Futbolumuza, bu güne dek kim ne kattı bunu bir düşünelim.
Aklıma gelenler ; Didi, Brian Birch, Derwall ve iltisaklı Mustafa Denizli, Kalli, Gordon Milne, Parreria, Piontek ve iltisaklı Fatih Terim, Daum, Zico, Lucescu ile Gerets deyip listeyi kapatayım.
Bu futbol adamlarının ortak özelliklerine baktığımızda liyakat sahibi yabancı olduklarını görüyoruz.
Yaşam alanlarının spor tesislerine uzaklığı, beslenme, dinlenme, geçim derdi, eğitim gibi temel etkenler sporcu gelişimini olumsuz manada etkiliyor.
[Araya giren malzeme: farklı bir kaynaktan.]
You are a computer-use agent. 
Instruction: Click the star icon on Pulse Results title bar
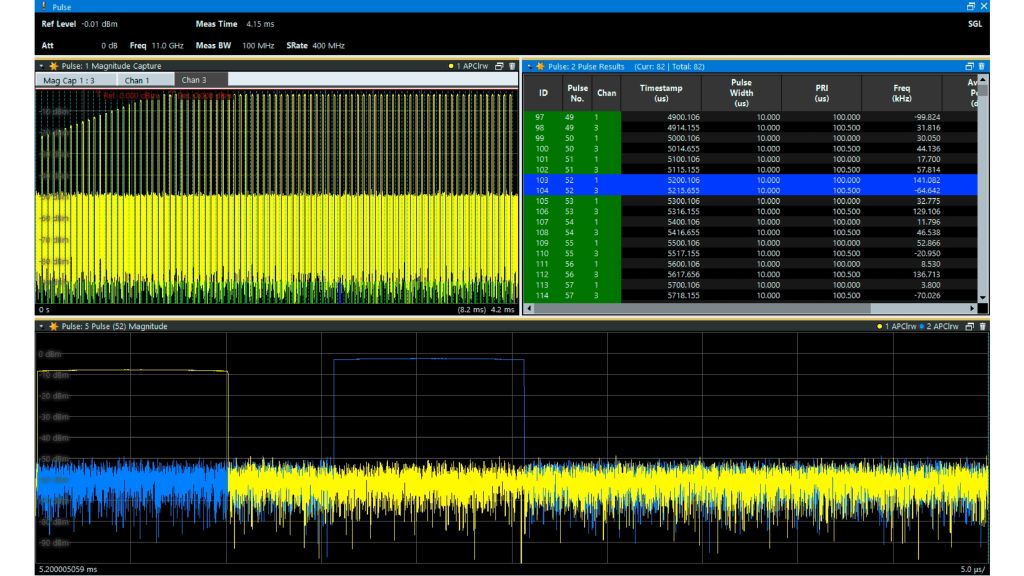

En basit bir örnek: Norveç somonuyla beslenen İskandinav öğrenci ile simit ayranla öğün geçiren öğrencimiz bir olabilir mi ? Hiç kitap okumamış, yabancı dil bilmeyen, askeri ücretle ayı zor getiren, stres altında yaşayan birisinin çabaları spor aktivitesine ne kadar etki eder ?
Bu iklimde yetişen bir futbolcu kariyere mi bakar ? Aidiyete mi ? Gelişime mi ? Paraya mı ?
Gurbetçi lejyonerlerimiz olmasa futbolumuz çökmüş durumda.
Kendini geliştirmeyen, analiz yapmayan, çağdaş futbolun gerisinde kalan ,20-25 senedir ligimizde görev alan teknik adamlarımızdan gelişim bekleyen varsa; Yarın güneşin batıdan doğmasını beklesin !
Fernando Santos, Van Bronchorst ve Ole G.Solskjaer’i kovup; Sergen YALÇIN’ın başaracağını düşünenlere gülüp geçmekle birlikte, Rıza ÇALIMBAY ve benzeri teknik adamlarımızın senelerden beri ne kattığını bilen var mı ?
Thomas Reis’in Samsun’da, Stoilov’un Göztepe’de yaptıklarını görenlere de buradan selam olsun.
İskandinav kökenlilerin futbol adamlarına hep olumlu bakmışımdır. Mesela Göztepe Başkanı Ankersen’i TFF Başkanı yapıp tüm kurulları liyakat sahibi yabancı profesyonellere bıraksak, çok farklı sonuçlar alırız.
Kısacası biz futbolu yönetemiyoruz ve geliştiremiyoruz !
Bari iyi yöneteceklere devredelim olsun bitsin.